Many beautiful western riding runs have been ruined by that pesky solitary log that appears in each of the four different AQHA approved patterns.
When most of the rider’s focus is keeping their lines true, and getting solid lead changes, taking the strides to and over the single log can throw off the entire run when the rider and horse are not full prepared. Just like getting down the timing of lead changes preparing for the log takes ample amounts of practice and patience.
AQHA Professional Horseman and Sothern California native, Kellie Hinely, explains her approach to training horses and riders for the single log in the western riding patterns.
While the log may be thought of as trail obstacle Hinely maintains that the single log found in western riding is different for a couple of reasons, pace and judging distance. The pace in which the log is approached, ability to gauge distance and stride to and over the log are all very different for what is experienced in a trail class.

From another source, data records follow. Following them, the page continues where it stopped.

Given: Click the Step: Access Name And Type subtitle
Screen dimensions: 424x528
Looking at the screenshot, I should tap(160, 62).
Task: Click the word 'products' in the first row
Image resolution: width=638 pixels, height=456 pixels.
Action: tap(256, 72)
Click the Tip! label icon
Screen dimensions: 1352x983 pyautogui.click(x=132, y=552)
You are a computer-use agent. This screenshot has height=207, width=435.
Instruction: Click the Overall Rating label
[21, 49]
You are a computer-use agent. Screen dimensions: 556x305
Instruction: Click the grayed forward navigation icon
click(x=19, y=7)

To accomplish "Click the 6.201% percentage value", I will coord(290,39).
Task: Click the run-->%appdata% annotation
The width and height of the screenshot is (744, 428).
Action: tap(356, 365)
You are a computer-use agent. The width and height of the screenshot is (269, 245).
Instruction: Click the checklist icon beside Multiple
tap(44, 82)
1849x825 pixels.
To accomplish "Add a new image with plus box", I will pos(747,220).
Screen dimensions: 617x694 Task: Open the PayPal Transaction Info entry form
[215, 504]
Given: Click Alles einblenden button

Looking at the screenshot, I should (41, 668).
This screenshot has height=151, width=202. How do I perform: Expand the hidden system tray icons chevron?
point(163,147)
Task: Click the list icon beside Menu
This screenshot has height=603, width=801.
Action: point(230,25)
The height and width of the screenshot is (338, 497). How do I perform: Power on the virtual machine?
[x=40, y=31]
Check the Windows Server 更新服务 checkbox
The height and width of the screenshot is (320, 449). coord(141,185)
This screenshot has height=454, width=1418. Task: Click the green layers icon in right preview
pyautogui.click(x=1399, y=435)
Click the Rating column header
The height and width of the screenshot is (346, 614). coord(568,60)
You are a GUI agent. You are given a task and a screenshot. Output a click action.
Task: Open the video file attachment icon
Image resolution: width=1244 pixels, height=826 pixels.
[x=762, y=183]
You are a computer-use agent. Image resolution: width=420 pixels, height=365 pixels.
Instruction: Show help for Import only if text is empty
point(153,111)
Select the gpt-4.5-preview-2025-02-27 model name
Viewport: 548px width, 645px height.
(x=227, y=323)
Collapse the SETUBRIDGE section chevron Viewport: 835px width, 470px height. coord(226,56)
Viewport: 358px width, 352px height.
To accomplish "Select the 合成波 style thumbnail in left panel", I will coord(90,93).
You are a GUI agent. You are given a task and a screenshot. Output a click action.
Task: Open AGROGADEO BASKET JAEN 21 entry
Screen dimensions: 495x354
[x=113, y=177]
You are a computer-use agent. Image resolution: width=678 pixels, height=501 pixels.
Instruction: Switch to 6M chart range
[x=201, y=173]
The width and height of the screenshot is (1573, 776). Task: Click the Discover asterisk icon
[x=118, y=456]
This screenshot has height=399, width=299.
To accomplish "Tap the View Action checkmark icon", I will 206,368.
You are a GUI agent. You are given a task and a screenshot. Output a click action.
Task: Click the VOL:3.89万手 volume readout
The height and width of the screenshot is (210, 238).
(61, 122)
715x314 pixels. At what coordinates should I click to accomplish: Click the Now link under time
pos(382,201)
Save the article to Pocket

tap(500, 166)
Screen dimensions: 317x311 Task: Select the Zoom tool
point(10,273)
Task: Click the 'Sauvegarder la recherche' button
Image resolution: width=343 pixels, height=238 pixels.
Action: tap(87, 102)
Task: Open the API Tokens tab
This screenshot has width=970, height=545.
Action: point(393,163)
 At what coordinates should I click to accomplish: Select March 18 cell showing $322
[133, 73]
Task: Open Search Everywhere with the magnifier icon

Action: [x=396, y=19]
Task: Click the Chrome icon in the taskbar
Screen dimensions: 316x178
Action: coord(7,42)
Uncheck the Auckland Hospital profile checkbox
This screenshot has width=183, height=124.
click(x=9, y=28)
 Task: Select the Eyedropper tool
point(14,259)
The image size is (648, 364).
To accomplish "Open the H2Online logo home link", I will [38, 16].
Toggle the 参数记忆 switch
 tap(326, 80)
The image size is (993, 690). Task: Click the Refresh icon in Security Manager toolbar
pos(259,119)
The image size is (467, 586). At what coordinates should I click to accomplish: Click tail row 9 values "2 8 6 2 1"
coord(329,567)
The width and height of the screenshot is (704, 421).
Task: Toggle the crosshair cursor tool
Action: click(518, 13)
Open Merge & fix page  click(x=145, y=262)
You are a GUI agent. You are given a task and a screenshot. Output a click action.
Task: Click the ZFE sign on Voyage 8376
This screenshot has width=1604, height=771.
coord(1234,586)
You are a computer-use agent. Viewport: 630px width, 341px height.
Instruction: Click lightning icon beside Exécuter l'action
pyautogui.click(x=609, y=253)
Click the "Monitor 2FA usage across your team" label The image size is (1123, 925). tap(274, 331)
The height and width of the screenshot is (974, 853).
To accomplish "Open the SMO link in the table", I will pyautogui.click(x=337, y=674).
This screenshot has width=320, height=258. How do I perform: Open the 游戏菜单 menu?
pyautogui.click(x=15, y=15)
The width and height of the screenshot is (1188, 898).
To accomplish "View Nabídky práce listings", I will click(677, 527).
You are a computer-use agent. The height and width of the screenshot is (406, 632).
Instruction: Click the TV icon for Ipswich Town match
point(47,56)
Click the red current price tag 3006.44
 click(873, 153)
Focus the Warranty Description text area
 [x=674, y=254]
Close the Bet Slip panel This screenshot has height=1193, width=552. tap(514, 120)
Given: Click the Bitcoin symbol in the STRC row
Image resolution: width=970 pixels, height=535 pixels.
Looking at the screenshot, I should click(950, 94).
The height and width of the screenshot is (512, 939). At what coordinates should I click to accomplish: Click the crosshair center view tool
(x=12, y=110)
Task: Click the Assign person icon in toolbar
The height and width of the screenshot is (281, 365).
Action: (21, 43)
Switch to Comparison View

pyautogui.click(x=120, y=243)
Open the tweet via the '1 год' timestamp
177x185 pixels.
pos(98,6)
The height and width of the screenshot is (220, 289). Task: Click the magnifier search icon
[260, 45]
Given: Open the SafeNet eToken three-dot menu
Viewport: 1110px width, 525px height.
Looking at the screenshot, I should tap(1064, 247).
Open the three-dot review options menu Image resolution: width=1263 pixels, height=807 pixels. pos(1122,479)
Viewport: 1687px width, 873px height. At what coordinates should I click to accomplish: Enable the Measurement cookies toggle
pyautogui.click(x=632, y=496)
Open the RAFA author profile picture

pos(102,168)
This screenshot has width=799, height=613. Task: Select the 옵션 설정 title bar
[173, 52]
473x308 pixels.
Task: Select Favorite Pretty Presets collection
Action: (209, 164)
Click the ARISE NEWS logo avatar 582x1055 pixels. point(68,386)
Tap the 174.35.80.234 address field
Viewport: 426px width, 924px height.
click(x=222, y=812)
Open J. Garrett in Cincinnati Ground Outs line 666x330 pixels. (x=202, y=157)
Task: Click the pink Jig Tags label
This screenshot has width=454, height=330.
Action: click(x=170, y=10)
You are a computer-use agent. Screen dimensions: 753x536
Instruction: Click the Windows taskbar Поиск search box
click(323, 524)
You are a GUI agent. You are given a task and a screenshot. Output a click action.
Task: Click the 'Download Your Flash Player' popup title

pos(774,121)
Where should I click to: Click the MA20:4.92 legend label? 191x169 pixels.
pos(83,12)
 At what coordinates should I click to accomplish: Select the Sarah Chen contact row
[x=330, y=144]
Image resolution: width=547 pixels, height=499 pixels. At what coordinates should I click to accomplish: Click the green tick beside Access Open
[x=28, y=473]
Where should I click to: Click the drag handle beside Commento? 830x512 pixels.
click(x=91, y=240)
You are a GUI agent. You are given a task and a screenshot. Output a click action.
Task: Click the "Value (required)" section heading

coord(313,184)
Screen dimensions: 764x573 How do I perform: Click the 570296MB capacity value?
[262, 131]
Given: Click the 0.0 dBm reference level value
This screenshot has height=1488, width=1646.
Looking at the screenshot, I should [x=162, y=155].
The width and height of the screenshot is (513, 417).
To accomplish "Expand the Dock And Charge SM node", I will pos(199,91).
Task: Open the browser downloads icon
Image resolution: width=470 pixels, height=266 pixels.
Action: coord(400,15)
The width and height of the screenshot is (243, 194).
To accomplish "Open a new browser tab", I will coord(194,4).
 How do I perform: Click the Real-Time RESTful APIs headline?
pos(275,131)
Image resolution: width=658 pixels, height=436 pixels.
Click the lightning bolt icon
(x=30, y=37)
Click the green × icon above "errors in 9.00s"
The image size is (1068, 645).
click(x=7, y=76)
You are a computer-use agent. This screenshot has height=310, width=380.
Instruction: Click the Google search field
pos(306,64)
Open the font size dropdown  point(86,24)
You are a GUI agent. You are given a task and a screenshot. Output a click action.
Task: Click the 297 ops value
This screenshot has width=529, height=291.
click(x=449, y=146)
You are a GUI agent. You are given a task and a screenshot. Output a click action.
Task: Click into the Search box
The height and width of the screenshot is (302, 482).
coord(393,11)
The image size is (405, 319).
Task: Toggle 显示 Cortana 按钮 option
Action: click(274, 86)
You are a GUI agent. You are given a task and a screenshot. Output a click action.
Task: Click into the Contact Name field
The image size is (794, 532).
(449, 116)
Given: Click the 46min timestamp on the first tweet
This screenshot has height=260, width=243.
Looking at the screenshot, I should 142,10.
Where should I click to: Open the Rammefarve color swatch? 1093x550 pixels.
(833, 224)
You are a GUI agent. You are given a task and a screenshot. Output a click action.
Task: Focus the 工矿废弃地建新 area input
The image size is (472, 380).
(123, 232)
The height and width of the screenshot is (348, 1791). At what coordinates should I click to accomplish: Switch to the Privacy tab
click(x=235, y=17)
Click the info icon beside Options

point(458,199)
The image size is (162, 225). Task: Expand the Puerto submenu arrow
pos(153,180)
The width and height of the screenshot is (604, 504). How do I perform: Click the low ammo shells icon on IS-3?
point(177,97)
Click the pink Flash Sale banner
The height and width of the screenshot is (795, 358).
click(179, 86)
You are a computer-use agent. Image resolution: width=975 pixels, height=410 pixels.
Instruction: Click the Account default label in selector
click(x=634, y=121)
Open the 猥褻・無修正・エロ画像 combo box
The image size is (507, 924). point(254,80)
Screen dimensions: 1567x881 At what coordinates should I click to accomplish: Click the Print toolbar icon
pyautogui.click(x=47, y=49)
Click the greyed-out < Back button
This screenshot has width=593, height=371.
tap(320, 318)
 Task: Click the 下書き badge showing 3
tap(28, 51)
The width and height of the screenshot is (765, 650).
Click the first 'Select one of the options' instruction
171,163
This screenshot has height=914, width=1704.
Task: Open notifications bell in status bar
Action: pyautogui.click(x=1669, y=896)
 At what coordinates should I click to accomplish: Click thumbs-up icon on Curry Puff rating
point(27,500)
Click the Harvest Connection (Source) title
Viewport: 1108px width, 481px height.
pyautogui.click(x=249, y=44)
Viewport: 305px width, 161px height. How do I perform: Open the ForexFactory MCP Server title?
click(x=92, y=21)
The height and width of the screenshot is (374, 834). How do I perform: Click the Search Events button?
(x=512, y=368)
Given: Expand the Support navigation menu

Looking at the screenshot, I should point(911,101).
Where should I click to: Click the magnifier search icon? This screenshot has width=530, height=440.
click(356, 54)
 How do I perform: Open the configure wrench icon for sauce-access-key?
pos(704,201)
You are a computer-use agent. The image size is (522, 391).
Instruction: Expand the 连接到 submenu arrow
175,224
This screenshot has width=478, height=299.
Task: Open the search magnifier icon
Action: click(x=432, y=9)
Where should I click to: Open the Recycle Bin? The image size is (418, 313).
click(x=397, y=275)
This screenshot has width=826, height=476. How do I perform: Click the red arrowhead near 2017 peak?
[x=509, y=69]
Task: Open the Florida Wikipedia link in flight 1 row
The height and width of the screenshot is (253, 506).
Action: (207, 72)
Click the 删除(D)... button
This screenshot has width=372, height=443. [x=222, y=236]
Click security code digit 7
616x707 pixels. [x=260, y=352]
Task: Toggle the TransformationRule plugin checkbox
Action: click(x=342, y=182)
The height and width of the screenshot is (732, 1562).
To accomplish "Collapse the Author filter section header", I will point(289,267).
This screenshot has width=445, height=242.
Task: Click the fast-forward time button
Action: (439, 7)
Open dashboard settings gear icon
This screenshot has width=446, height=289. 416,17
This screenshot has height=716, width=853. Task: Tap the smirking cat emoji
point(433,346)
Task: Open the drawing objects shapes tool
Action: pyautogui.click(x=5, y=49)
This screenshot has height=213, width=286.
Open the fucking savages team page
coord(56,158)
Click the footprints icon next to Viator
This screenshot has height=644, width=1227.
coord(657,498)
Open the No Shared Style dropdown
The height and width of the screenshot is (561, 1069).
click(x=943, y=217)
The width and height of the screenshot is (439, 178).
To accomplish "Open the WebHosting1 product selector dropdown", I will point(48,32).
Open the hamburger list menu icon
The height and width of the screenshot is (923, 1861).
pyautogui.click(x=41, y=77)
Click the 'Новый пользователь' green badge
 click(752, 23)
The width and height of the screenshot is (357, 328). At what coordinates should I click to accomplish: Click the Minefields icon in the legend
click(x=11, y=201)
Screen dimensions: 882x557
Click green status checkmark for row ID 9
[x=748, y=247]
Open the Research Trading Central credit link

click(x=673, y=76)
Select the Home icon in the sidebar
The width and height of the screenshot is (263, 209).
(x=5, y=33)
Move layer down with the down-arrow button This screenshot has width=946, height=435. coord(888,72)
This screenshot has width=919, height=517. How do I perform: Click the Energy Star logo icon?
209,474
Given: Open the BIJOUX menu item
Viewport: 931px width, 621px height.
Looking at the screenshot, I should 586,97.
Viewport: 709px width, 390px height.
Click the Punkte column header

“A single log may sound easier than a full trail course but there are no other markers to gauge where your horse’s feet are landing and the distance of the horse’s stride.” said Hinely.
The lack of other obstacles in the arena to use as markers for approaching the log can prove to be more difficult for some riders than nailing the precise placement for lead changes on the line.
In this class, the horse is moving at a quicker pace to the approach, cross and depart from the log, which can feel very different from the slower movements used on the trail obstacles.
However, like in the trail courses, western riding judges would like to see the log crossed without a break of gait or an extreme change in the horse’s stride. Half a point will be subtracted from the score if the horse ticks the log and a full point will be deducted for rolling or moving the obstacle.
To achieve the desirable pace for the horses and teach riders to find the right distance to the log, Hinely will practice the single log on the same days she works on lead changes. She will take a horse over the log at a working jog and a fast-paced lope. Working on the log in conjunction with perfecting lead changes helps to establish a good working pace in which to approach the log.
Working on the approach will help the rider to get a feel for the horse’s tendencies, such as slowing down to a walk or rushing over and ticking the log. Knowing how the horse will approach will allow the rider to make adjustments to get the desired pace. In addition, working with the log will help the rider learn how to gauge distance without guiding markers.
“Eventually, the horse learns to rate itself to the log and the rider gets trained in seeing the right distance.” explains Hinely.
Hinely owns and operates Trendsetter Performance Horses in Chino Hills, California. She runs a competitive all around program and has coached amateur and youth riders to world championships, reserve championships and top five placings at AQHA and AQHYA world shows and the AQHA Congress.